Techniquement, ce sont plus ou moins des nuages. En fait, observe la météorologue d'Environnement Canada Brigitte Bourque, la journée où notre lecteur a pris la photo ci-dessus était manifestement une journée de brouillard, puisqu'on voit bien vers la gauche de l'image que l'île d'Orléans était recouverte d'une bonne couche de brouillard ce matin-là.

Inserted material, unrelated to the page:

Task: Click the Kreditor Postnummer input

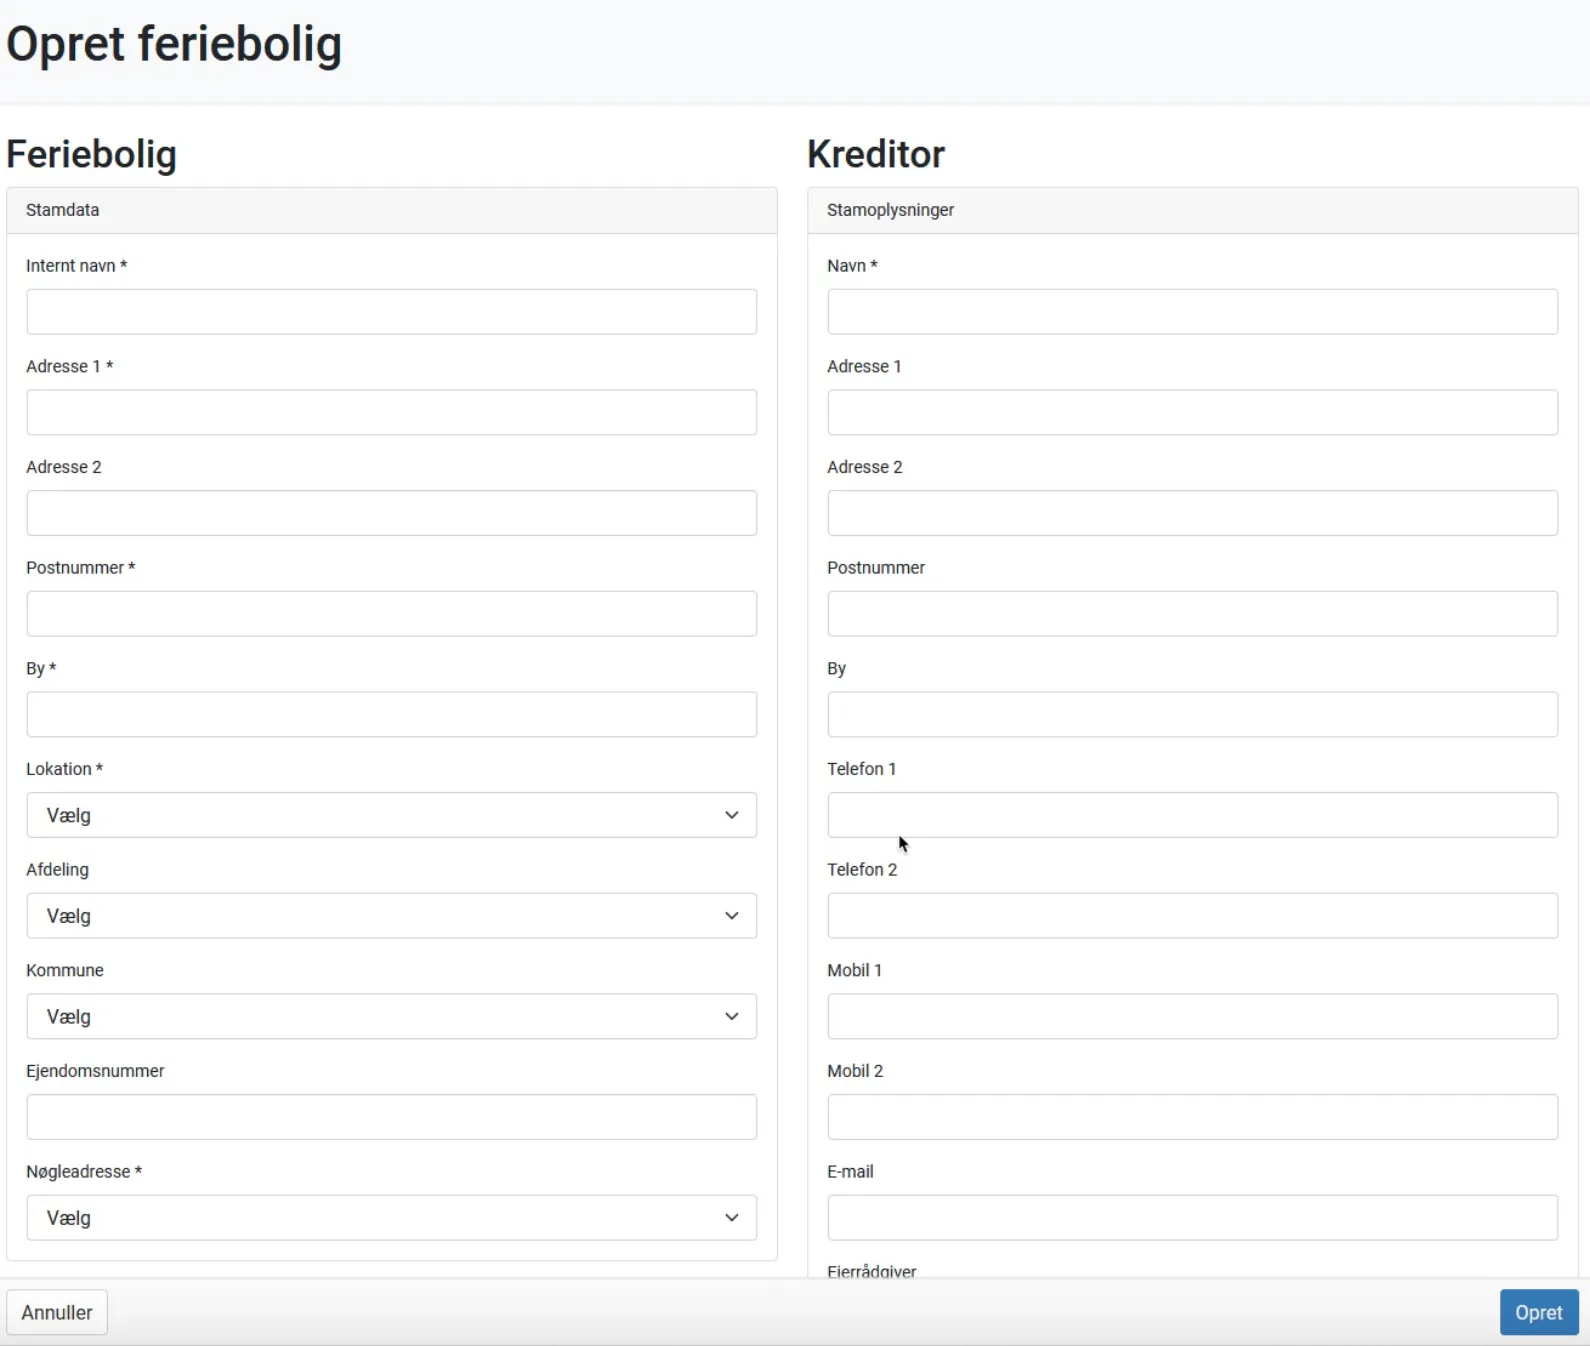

Il a donc pu s'en former au-dessus du Saint-Laurent, peut-être même un peu plus qu'au-dessus du sol puisque, en septembre, l'eau est encore assez chaude et une forte différence de température entre une masse d'eau et une masse d'air froid peut causer un «brouillard de mer arctique». Mais surtout, dit Mme Bourque, la masse d'eau chaude du fleuve a dû chauffer l'air se situant juste au-dessus, lui permettant de s'élever. D'où l'impression de voir la naissance de nuages, même s'il s'agit plutôt de brouillard - encore qu'ici, la différence est ténue.